Occasional Paper Series - July 2013

Occasional Paper Series - July 2013

The Harvard Journal of Law & Technology Occasional Paper Series is an online-only component intended to showcase thoughtful and innovative writings on a wide variety of subjects related to the law and technology field. These pieces are reformatted for consistency, but otherwise undergo no editing or cite-checking by the members of the Harvard Journal of Law & Technology.

Each generation, a new-economy case comes along that tests antitrust law. It features a new technology that threatens monopoly power and harm to rivals or competition. And it prompts the question of whether antitrust is up to the task.

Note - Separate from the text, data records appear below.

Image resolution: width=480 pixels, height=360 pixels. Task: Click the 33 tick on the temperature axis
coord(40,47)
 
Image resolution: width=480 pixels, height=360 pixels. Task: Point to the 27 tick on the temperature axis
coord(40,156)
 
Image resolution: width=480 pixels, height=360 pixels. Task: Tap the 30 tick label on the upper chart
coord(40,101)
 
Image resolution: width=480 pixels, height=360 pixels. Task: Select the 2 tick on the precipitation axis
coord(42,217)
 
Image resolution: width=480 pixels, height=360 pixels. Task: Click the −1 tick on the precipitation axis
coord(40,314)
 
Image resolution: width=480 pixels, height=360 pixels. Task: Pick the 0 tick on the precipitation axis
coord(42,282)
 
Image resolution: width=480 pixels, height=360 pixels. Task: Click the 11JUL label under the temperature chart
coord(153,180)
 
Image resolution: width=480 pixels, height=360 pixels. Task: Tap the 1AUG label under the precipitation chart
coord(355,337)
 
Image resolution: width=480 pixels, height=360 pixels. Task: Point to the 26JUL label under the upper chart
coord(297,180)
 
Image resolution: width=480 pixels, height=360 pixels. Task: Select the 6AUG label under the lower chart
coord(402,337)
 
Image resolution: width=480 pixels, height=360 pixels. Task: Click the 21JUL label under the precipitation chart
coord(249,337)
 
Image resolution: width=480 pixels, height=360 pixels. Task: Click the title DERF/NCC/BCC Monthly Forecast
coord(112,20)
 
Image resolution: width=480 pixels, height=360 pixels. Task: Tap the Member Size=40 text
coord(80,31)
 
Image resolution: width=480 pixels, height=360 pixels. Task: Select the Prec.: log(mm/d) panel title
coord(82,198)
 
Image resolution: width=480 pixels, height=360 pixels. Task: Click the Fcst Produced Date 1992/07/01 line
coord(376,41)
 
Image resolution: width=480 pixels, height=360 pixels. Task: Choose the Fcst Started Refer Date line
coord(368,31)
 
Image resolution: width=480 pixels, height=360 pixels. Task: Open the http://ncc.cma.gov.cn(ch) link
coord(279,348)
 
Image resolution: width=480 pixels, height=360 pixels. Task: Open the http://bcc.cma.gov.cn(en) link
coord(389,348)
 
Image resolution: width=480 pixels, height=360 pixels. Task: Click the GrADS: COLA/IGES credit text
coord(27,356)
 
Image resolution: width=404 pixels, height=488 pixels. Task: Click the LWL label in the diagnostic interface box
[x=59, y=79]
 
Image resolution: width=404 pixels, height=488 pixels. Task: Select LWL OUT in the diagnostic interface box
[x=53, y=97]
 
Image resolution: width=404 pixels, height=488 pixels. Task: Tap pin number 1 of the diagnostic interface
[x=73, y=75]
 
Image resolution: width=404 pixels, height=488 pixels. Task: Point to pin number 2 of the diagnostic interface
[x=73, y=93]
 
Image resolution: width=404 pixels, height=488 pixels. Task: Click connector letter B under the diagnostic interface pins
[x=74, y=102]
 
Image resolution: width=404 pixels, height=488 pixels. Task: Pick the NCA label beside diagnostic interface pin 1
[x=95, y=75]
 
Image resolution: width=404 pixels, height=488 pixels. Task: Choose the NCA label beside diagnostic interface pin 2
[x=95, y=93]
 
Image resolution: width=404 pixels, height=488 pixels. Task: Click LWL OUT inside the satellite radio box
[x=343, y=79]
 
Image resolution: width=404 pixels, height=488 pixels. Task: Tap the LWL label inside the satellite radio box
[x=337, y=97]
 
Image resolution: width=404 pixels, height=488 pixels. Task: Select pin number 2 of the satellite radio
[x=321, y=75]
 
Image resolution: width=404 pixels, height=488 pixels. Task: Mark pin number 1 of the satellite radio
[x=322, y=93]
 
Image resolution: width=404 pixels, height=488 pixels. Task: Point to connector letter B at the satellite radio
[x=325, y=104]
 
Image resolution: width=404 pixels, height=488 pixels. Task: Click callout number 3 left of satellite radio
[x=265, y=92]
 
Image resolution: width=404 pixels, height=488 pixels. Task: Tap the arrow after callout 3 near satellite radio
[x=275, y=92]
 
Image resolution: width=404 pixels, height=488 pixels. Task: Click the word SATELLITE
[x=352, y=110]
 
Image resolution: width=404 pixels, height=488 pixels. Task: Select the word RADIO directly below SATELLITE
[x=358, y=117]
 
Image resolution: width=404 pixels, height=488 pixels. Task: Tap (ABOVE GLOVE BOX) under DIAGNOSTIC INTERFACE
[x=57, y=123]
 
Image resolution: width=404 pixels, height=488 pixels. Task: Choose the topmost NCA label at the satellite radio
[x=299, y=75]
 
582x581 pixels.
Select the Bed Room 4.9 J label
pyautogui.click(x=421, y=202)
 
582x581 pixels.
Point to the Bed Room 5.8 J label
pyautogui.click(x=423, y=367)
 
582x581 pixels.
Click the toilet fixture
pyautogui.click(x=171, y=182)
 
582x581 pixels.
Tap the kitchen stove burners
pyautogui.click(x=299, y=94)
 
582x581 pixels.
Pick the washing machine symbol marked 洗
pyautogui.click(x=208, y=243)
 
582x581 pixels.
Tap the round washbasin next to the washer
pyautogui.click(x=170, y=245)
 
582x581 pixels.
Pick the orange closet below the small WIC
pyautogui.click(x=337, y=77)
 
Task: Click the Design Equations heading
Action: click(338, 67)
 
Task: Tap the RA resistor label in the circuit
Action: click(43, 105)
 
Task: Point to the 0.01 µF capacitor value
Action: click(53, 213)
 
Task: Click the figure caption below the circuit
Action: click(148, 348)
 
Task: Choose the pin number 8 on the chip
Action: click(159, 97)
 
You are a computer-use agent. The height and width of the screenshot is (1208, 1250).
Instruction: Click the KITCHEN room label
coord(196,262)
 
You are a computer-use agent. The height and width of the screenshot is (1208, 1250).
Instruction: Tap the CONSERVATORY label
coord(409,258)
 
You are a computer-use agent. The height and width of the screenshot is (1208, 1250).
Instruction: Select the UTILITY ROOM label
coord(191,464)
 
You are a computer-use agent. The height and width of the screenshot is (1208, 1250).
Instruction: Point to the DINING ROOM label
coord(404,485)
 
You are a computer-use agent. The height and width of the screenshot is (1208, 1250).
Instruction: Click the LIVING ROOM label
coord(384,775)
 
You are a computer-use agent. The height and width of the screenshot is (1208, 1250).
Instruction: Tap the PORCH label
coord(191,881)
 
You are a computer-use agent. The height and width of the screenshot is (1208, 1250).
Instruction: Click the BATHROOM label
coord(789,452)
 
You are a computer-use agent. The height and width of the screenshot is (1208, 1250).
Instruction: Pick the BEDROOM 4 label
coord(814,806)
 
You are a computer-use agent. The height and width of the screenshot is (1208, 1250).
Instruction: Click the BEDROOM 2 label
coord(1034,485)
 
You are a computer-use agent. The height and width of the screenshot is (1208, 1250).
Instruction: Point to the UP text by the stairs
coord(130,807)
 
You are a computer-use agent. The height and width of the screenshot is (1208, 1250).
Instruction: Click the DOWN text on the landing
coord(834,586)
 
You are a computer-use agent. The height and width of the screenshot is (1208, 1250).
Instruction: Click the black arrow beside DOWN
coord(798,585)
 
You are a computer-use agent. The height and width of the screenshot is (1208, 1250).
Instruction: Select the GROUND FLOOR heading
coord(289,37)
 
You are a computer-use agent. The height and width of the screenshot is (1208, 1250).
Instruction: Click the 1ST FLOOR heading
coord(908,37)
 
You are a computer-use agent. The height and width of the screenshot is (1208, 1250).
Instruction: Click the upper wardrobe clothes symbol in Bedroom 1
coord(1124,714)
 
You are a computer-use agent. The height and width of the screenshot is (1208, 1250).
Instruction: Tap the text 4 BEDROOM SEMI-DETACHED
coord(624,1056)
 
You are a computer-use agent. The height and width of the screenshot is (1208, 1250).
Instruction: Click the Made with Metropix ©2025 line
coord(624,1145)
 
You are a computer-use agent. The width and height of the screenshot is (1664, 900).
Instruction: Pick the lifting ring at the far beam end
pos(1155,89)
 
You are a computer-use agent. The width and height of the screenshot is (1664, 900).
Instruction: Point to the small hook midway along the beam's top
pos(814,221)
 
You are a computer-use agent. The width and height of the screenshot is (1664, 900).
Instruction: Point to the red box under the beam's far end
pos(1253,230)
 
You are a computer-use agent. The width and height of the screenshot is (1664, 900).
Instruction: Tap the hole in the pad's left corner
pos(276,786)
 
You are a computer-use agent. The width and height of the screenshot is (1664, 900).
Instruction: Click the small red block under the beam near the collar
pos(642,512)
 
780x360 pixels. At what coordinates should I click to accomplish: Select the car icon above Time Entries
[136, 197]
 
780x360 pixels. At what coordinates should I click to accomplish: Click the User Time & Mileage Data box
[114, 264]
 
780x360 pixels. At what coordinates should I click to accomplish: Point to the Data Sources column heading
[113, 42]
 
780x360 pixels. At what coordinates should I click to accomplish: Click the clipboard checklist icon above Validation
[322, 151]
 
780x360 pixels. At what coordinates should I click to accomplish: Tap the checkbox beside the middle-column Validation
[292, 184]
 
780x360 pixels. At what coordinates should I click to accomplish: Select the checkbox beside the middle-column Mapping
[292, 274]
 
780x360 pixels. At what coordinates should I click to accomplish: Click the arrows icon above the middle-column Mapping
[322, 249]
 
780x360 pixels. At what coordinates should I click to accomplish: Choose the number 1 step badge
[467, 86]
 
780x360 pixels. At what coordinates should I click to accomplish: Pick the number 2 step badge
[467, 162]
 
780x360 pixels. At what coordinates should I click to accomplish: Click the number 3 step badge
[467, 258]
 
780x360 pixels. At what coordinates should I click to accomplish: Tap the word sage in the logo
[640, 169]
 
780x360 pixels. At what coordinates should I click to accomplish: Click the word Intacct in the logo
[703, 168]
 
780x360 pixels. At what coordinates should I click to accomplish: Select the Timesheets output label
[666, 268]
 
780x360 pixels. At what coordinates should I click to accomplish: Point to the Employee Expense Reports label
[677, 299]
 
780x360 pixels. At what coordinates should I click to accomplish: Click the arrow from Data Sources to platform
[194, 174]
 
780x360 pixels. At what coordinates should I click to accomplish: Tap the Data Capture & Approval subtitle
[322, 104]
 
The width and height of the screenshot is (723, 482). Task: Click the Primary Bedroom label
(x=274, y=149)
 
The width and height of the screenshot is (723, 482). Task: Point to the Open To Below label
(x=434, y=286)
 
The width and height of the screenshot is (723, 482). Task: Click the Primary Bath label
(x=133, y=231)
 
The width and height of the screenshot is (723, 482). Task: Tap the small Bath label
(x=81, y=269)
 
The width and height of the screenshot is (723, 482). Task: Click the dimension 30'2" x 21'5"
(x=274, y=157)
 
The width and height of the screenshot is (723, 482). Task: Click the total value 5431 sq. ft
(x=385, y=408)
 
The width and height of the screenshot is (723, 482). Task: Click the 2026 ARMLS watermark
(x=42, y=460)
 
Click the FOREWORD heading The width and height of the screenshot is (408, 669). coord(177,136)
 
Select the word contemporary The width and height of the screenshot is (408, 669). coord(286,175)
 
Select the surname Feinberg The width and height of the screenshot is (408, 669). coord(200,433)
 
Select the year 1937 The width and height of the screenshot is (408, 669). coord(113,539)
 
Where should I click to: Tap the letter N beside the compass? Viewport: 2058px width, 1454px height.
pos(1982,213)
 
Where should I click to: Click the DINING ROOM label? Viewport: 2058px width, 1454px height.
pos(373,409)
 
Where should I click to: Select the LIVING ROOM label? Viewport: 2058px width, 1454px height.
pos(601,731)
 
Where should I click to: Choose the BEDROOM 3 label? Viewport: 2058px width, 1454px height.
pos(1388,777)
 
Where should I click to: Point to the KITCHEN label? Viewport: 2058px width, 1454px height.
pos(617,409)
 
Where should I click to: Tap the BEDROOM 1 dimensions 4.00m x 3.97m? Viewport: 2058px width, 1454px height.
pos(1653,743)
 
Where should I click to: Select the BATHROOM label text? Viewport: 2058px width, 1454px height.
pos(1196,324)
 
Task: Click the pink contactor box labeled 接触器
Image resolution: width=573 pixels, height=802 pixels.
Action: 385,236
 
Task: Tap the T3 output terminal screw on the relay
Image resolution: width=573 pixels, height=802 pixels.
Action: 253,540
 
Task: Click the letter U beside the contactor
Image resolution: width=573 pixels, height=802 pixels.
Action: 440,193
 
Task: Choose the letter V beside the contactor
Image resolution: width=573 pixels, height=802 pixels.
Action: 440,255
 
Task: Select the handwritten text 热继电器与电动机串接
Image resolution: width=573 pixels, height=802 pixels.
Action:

In the 1970s, it was IBM. In the 1990s, it was Microsoft. In 2013, it is Google.

This symposium offers five distinct approaches to Google’s relationship to antitrust. Pamela Samuelson discusses pricing and entry barrier antitrust concerns presented by the Google Book Search settlement. Mark Patterson focuses on Google’s market power, emphasizing users’ inability to evaluate search results. Frank Pasquale laments the FTC’s inaction on the case related to search and calls for access to Google’s algorithms. In contrast, Marina Lao highlights the subjectiveness of “search neutrality” and explains why it should not form the basis for antitrust liability. And Geoff Manne and William Rinehart criticize antitrust condemnation of Google that is based on expansive notions of foreclosure, narrowly construed markets, and insufficient appreciation of innovative product design.